Run the next code cell to setup the interactive session:

In [None]:
%additional_python_modules great_expectations
%glue_version 3.0
%number_of_workers 2

Once you run the cell, the interactive session will be configured to use Glue 3.0, allocate 2 DPUs and install the Great Expectations package. Feel free to add or modify this setup as you like. The interactive session will not be created until we execute some code. Let’s start the session by running the following code cell to import some standard Glue libraries:

In [None]:
import sys
from awsglue.transforms import *
from awsglue.utils import getResolvedOptions
from pyspark.context import SparkContext
from awsglue.context import GlueContext
from awsglue.job import Job

sc = SparkContext.getOrCreate()
glueContext = GlueContext(sc)
spark = glueContext.spark_session
job = Job(glueContext)


## 1. Create a Data Context

For the sake of simplicity, we will create the Great Expectations Data Context in-memory using an Amazon S3 bucket as the store backend. The following example shows a Data Context configuration with a Spark datasource using the new AWS Glue Catalog Data Connector. Refer to the [following documentation](https://docs.greatexpectations.io/docs/guides/setup/configuring_data_contexts/how_to_instantiate_a_data_context_without_a_yml_file#2-pass-this-datacontextconfig-as-a-project_config-to-basedatacontext) for a better understanding.

Run the following cell to create the Data Context:


In [None]:
from great_expectations.data_context.types.base import DataContextConfig, DatasourceConfig, S3StoreBackendDefaults
from great_expectations.data_context import BaseDataContext

data_connectors = {
    "Runtime": {
        "class_name": "RuntimeDataConnector",
        "batch_identifiers": ["batch_id"]
    },
    "InferredGlue": {
        "class_name": "InferredAssetAWSGlueDataCatalogDataConnector"

## Excerpted data:
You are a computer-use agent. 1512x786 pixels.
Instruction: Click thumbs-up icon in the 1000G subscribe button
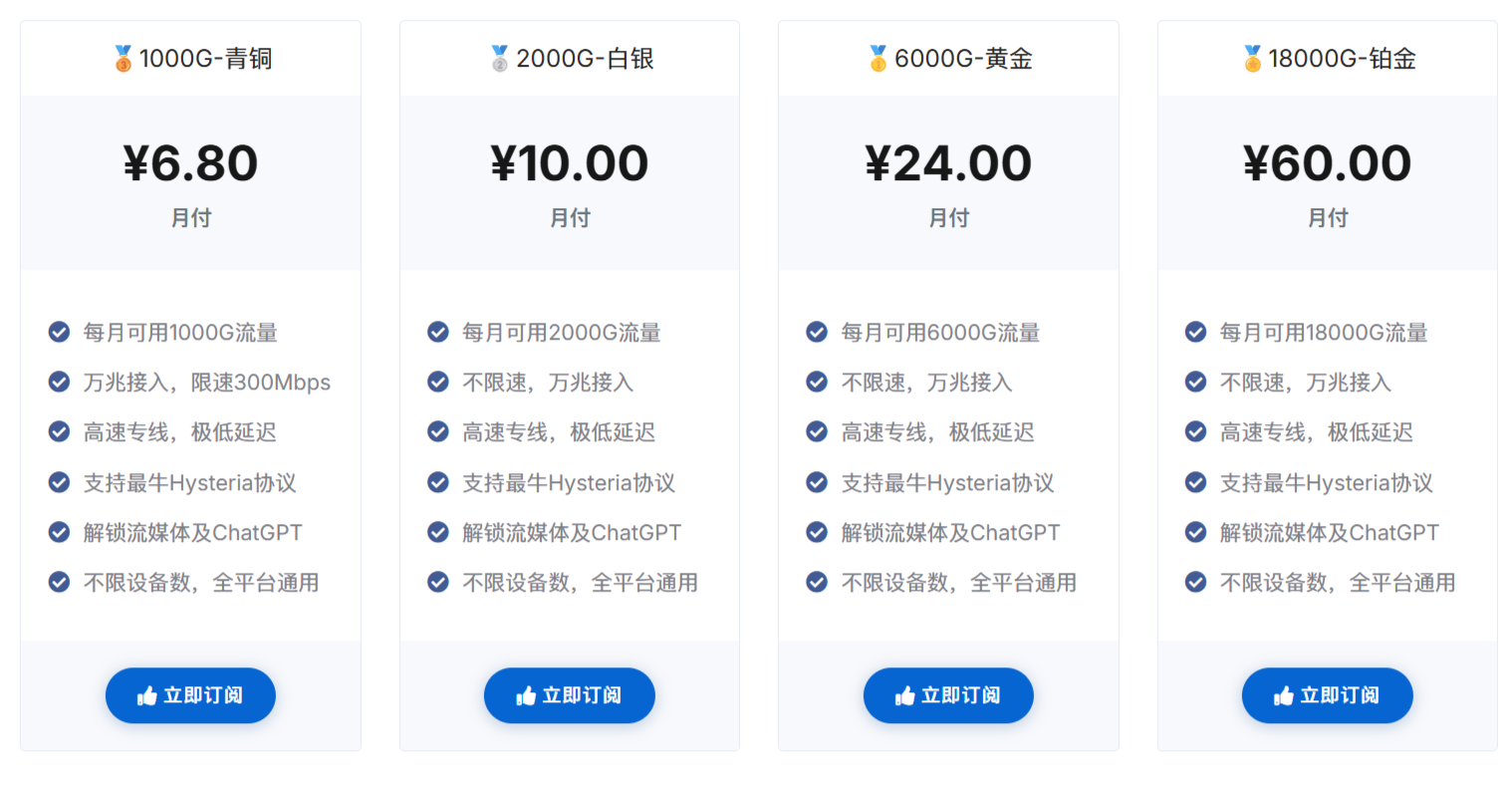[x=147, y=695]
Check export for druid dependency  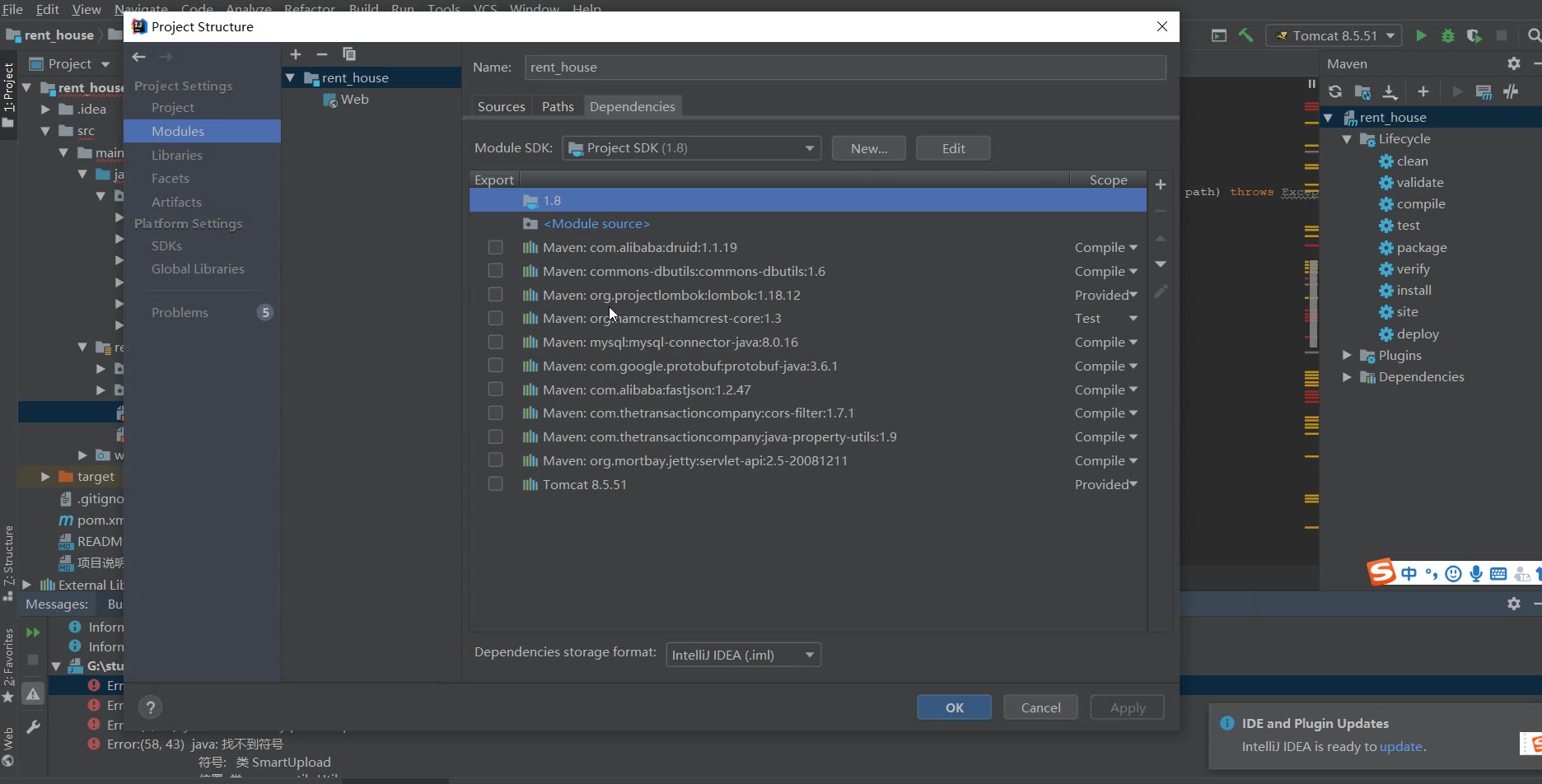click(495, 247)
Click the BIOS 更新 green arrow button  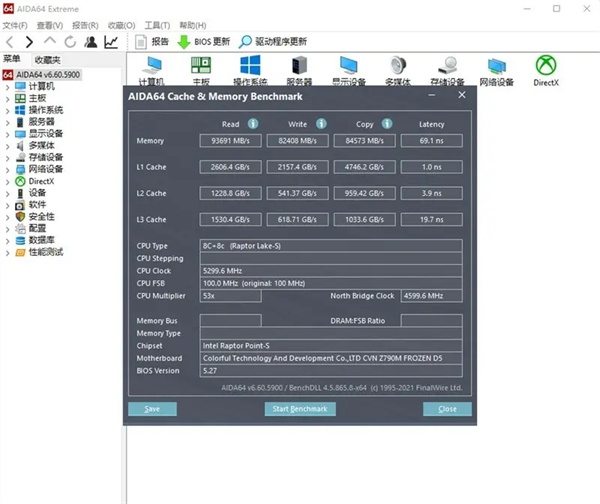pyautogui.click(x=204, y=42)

## List of tasks:
• A. Reproduce the passage in the Great Expectations setup text from "sc = SparkContext.getOrCreate()" to "a better understanding.".
• B. In the Great Expectations setup text, what does the in-memory Data Context use as its store backend?
• C. Carry the Great Expectations setup text forward from where it stops.

## Outputs in order:
• A.
sc = SparkContext.getOrCreate()
glueContext = GlueContext(sc)
spark = glueContext.spark_session
job = Job(glueContext)


## 1. Create a Data Context

For the sake of simplicity, we will create the Great Expectations Data Context in-memory using an Amazon S3 bucket as the store backend. The following example shows a Data Context configuration with a Spark datasource using the new AWS Glue Catalog Data Connector. Refer to the [following documentation](https://docs.greatexpectations.io/docs/guides/setup/configuring_data_contexts/how_to_instantiate_a_data_context_without_a_yml_file#2-pass-this-datacontextconfig-as-a-project_config-to-basedatacontext) for a better understanding.

• B. An Amazon S3 bucket.

• C.
    },
    "ConfiguredGlue": {
        "class_name": "ConfiguredAssetAWSGlueDataCatalogDataConnector",
        "assets": {
            "nyc_trip_data_asset": {
                "table_name": "tb_nyc_trip_data",
                "database_name": "db_ge_with_glue_demo"
            }
        }
    }
}

glue_data_source = DatasourceConfig(
    class_name="Datasource",
    execution_engine={
        "class_name": "SparkDFExecutionEngine",
        "force_reuse_spark_context": True,
    },
    data_connectors=data_connectors
)

metastore_backed = S3StoreBackendDefaults(default_bucket_name="great-expectations-glue-demo-<AWS_ACCOUNT_ID>-us-east-1")

data_context_config = DataContextConfig(
    datasources={"GlueDataSource": glue_data_source},
    store_backend_defaults=metastore_backed,
)

context = BaseDataContext(project_config=data_context_config)

Now that we have a DataContext, we can check for the available data assets that the AWS Glue Data Connector was able to get from the Glue Catalog. Run the following code to get a list of available data assets:

In [None]:
from pprint import pprint

pprint(context.get_available_data_asset_names())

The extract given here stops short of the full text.